Segundo Marlene Dumas: “A pintura não congela o tempo. Ela circula e recicla o tempo como uma roda que gira. Aqueles que foram os primeiros podem muito bem ser os últimos. A pintura é uma arte muito lenta. Não viaja à velocidade da luz. É por isso que pintores mortos continuam a brilhar tão intensamente”. Por que insistimos na pintura em um mundo tão acelerado e inundado de imagens instantâneas e digitais que desconsertadamente expressam a finitude inexorável de nosso tempo ao mesmo tempo que anunciam a possibilidade de fuga e imortalidade (isso pode ser vivenciado num simples folhear de páginas: da matéria de capa para a seção de ciências de qualquer jornal, no qual os sintomas do aquecimento global e as infinitas crises econômicas e políticas se encontram com recém-lançados empreendimentos de colonização planetária e novas técnicas antienvelhecimento e drogas que prolongam a vida)? “O trabalho do artista é sempre aprofundar o mistério”, disse uma vez o pintor britânico Francis Bacon. Portanto, aqui temos uma possível resposta: insistimos na pintura porque ela detém mistério. Esses objetos misteriosos que supostamente sobrevivem para além de nossa existência sempre funcionaram como “fiadores” da humanidade. As pinturas também são capazes de desnortear convenções e reforçar paradigmas culturais e, apesar de sua morte tão anunciada, o gênero claramente vivenciou uma ascensão na última década e continua a ser um ponto de referência inquestionável para historiadores e críticos de arte.

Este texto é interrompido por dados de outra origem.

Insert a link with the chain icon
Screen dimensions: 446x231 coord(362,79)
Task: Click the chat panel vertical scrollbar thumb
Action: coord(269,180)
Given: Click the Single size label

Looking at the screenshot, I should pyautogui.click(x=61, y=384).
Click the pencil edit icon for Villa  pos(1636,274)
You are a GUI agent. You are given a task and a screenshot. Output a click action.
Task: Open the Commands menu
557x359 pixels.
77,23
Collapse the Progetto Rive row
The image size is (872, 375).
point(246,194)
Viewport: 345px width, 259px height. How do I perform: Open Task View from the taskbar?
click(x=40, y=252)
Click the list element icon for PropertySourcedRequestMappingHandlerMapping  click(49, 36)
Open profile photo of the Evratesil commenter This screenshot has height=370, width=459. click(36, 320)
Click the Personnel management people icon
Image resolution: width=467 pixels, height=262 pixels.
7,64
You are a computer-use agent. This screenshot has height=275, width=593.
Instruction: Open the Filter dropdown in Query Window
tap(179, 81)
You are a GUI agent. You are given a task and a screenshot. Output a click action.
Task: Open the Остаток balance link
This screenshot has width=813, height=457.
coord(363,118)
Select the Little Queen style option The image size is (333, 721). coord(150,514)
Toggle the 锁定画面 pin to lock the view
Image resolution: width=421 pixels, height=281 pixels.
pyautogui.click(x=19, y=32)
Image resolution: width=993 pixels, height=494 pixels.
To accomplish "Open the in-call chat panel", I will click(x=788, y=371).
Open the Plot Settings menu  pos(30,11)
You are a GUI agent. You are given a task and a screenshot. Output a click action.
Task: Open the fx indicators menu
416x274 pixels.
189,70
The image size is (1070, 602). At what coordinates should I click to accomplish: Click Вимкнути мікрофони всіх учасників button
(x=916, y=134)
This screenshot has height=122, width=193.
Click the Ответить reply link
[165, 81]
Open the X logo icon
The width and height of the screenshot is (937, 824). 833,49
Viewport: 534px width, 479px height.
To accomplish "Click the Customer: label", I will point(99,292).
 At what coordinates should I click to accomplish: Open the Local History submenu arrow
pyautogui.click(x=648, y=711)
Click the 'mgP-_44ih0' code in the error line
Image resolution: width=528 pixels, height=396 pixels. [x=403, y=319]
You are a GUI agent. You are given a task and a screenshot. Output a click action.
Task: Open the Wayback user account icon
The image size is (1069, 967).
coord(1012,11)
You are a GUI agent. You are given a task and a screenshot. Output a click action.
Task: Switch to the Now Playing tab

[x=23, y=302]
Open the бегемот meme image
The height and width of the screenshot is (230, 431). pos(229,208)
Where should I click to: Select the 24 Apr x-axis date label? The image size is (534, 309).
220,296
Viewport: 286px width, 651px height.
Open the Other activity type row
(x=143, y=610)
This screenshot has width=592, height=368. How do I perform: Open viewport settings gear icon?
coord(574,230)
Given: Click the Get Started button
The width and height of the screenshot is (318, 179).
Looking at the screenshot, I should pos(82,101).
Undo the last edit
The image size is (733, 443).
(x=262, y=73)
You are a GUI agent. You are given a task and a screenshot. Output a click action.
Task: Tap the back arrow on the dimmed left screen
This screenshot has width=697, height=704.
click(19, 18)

Atualmente, a escolha de suporte é uma questão crucial. Nesta exposição, pretendemos investigar as razões pelas quais tão pouco mudou desde o século XVII em relação ao fascínio pela pintura, seu status social (e valor de mercado) e seu poder misterioso, trazendo uma seleção de obras de vários artistas provenientes de diferentes origens e épocas, mas que insistem em pintar. Nosso ponto de partida é o imaginário da Vanitas e da Danse Macabre medieval, reconhecendo a frivolidade e a mortalidade como temas para destacar os aspectos fascinantes e obscuros dessa famigerada categoria. Ao enfatizar a percepção deste gênero em detrimento de sua iconografia, esta exposição almeja proporcionar uma experiência sombria aos visitantes que traçam seus caminhos pelo ambiente inebriante e metafísico de Nightfall [Cair da noite]. O que se encontra em exposição é o resultado de uma busca por formas de expressão ímpares, fascinantes, heréticas, crípticas, não ortodoxas, ulteriores – ou quase impossíveis.
Artistas participantes: Lucas Arruda, Semiha Berksoy, Pedro Caetano, Miriam Cahn, Tony Camargo, Jake & Dinos Chapman, Monster Chetwynd, Adriano Costa, Tiago Carneiro da Cunha, René Daniëls, Enrico David, Vincent Desiderio, Eliza Douglas, Nicole Eisenman, Bracha L. Ettinger, Celia Hempton, Rodrigo Hernández, Jacqueline de Jong, Sanya Kantarovsky, Allison Katz, Sanam Khatibi, Stanislava Kovalcikova, Patricia Leite, Maria Loboda, Patrizio di Massimo, Dawn Mellor, Daniele Milvio, Paulina Olowska, Osman Yousefzada, Santiago de Paoli, Rodolpho Parigi, Nicolas Party, Paulo Nimer Pjota, Autumn Ramsey, Mathilde Rosier, Giangiacomo Rossetti, Josh Smith, Lucy Stein, Gokula Stoffel, Emily Sundblad, Walter Swennen, Dorothea Tanning, Erika Verzutti, Kathleen White, Issy Wood, Amelie von Wulffen, Mark Van Yetter, Jakub Julian Ziółkowski.